As a father of two children with TS, I am reaching out to other parents of children with TS to help support a first-of-its kind legislation that would amend the Public Health Service Act to provide for the expansion, intensification and coordination of the programs and activities of the National Institutes of Health (NIH) with respect to Tourette Syndrome.
A copy of this bill, introduced in late 2011 by U.S. Congressman Albio Sires (D-NJ13), can be obtained by clicking here. This legislation seeks to establish regional centers of excellence across the country to conduct research into the cause, diagnosis, early detection, prevention, control and treatment of Tourette Syndrome and associated disorders.
As of today, 36 Congressmen have co-sponsored this bill. I am asking you to help increase its support by reaching out to your member of Congress, and asking your friends and family here in New Jersey and around the country to do the same. Let’s get the word out and pass this legislation!

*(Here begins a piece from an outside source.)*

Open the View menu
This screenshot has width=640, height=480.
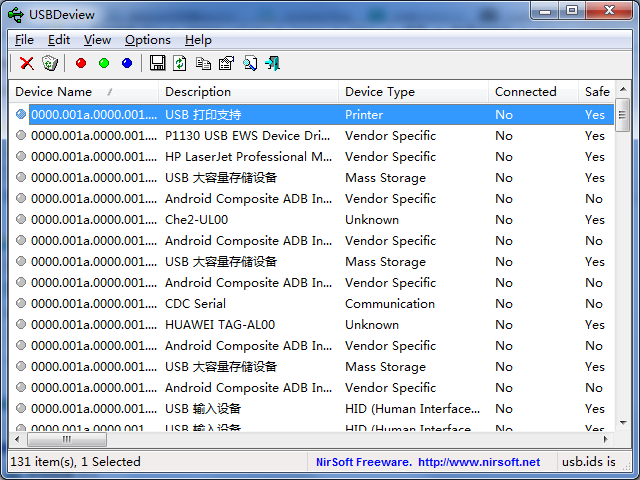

A simple and quick way to make your voice heard is to use the POPVOX system, which automatically allows you to write to your member of Congress in support of this bill. Here are the steps to take:
- Click here.
- Then, once you’re on the POPVOX page, click SUPPORT.
- You then will be taken to a second screen “SEND A LETTER TO CONGRESS,” in which you have the option of telling your member of Congress a personal story or why you think this legislation is important. If you click “yes,” add the statement you wish to share. If you click “no,” you will be taken directly to the next screen.
- Next, “REGISTER YOUR POSITION.” Here you enter your e-mail address, a screen name and password. An e-mail will be then sent to that address asking you to finish creating your account. That e-mail will include a link.
- When you click on that final link, you will be taken to a screen to fill in information about yourself for your member of Congress (name, address, phone number). Your member of Congress will then receive an e-mail stating that you support the legislation (and will include the personal statement, if you wrote one).
We need this information to go viral within the Tourette community and beyond to ensure that lawmakers hear us, and additional funding is provided to help our kids, family members, and friends affected by TS! Thanks!